> Problem requirements
Return the following from the records below: each line, word for word, starting with the line that contains "Instruction: Open the Options dropdown button" and going on through the line that contains "You are a computer-use agent. 1456x819", with nothing outside that range.

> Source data
^^^^
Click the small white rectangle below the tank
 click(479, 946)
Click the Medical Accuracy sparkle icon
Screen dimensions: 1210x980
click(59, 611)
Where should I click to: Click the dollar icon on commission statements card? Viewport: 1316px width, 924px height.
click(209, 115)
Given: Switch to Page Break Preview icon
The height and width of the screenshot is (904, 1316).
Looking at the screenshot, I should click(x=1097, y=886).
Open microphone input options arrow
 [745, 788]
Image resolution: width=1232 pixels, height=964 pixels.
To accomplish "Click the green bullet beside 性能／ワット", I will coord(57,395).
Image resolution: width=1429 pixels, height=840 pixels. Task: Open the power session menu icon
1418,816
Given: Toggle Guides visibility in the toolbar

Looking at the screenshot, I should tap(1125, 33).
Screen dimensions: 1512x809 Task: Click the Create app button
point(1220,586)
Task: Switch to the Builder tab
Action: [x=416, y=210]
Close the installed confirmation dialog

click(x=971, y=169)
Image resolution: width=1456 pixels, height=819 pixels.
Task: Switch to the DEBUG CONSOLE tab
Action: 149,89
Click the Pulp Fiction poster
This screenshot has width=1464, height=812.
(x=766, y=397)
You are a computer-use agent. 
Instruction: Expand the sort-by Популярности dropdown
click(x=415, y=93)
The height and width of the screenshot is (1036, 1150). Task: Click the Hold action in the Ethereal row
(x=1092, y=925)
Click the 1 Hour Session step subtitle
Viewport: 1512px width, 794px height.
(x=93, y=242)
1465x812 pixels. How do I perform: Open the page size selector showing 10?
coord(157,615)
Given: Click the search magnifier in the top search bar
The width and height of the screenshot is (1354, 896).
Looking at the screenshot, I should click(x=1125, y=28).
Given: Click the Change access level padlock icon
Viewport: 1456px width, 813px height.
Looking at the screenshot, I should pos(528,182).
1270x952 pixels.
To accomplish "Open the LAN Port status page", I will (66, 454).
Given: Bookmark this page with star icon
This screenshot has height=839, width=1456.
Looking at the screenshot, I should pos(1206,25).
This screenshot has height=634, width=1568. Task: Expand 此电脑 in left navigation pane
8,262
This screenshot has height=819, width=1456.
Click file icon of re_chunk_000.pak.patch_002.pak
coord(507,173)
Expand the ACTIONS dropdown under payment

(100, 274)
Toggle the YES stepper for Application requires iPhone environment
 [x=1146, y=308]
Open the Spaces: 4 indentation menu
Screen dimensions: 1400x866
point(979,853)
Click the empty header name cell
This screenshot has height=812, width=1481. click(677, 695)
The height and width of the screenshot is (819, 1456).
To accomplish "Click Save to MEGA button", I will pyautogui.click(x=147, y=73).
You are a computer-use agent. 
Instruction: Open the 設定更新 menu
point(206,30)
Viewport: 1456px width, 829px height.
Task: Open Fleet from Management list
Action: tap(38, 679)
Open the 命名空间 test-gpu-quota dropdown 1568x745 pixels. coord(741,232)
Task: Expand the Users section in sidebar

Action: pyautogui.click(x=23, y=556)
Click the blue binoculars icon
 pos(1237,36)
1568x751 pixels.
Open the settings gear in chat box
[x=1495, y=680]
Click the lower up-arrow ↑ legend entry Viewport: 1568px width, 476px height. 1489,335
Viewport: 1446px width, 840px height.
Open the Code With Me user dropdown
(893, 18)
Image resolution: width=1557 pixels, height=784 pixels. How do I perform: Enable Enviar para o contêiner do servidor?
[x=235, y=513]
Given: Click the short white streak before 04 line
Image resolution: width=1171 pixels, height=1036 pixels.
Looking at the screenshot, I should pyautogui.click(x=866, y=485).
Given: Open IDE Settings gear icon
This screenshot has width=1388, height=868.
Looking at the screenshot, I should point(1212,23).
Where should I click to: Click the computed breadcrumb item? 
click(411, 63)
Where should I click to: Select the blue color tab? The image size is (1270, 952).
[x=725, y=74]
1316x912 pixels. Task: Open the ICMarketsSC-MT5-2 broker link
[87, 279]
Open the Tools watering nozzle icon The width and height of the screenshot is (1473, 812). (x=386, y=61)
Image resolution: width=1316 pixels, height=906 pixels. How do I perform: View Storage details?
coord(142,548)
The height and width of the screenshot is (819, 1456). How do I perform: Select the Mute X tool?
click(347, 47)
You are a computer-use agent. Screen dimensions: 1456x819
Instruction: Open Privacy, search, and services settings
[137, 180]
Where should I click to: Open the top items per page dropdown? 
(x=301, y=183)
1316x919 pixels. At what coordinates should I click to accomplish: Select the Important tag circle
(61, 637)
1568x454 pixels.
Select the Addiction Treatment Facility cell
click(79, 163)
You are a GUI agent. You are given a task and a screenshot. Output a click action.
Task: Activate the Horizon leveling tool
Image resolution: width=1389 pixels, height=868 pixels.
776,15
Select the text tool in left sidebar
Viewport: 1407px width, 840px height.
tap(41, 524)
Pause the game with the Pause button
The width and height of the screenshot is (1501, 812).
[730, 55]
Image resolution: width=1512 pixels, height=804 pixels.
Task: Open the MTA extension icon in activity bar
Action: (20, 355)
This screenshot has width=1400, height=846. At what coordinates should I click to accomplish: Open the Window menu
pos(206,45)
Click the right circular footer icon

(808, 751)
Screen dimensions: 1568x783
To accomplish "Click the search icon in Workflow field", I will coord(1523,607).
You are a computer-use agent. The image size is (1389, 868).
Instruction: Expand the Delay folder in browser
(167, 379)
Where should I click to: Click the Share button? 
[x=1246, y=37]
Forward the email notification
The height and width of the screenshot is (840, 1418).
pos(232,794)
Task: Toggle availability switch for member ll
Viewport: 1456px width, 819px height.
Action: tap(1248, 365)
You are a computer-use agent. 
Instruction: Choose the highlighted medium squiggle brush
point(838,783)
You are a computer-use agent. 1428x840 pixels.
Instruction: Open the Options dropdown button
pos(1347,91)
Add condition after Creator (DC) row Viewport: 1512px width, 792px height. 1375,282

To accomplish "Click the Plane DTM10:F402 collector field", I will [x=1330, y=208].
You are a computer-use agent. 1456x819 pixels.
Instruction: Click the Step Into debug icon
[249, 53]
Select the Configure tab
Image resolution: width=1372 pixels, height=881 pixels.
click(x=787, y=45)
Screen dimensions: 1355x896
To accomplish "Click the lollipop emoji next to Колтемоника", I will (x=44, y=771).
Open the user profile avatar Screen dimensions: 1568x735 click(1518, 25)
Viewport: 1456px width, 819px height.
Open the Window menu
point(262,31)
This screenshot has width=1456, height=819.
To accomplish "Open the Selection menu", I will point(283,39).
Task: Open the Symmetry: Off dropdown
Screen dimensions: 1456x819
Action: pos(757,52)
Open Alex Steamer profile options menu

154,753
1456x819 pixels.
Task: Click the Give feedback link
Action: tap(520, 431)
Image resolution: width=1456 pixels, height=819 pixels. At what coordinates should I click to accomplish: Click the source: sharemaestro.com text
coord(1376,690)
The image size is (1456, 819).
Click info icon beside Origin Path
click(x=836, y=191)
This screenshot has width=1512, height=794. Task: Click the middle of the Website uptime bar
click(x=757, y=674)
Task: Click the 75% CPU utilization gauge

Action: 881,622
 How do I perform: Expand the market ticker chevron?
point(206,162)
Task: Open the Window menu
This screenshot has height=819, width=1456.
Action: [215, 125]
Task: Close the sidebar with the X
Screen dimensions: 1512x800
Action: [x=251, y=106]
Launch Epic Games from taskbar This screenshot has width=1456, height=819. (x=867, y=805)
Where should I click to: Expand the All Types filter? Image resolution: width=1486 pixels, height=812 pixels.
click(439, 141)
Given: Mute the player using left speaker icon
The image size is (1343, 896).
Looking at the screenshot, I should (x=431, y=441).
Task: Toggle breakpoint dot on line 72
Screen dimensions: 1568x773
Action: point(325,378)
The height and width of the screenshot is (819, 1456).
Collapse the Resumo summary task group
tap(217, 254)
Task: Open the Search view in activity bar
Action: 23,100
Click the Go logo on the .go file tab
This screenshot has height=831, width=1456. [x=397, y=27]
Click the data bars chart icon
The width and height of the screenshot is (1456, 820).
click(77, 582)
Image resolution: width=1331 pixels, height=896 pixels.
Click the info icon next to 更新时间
^^^^
> Response area
Instruction: Open the Options dropdown button
pos(1347,91)
Add condition after Creator (DC) row Viewport: 1512px width, 792px height. 1375,282

To accomplish "Click the Plane DTM10:F402 collector field", I will [x=1330, y=208].
You are a computer-use agent. 1456x819 pixels.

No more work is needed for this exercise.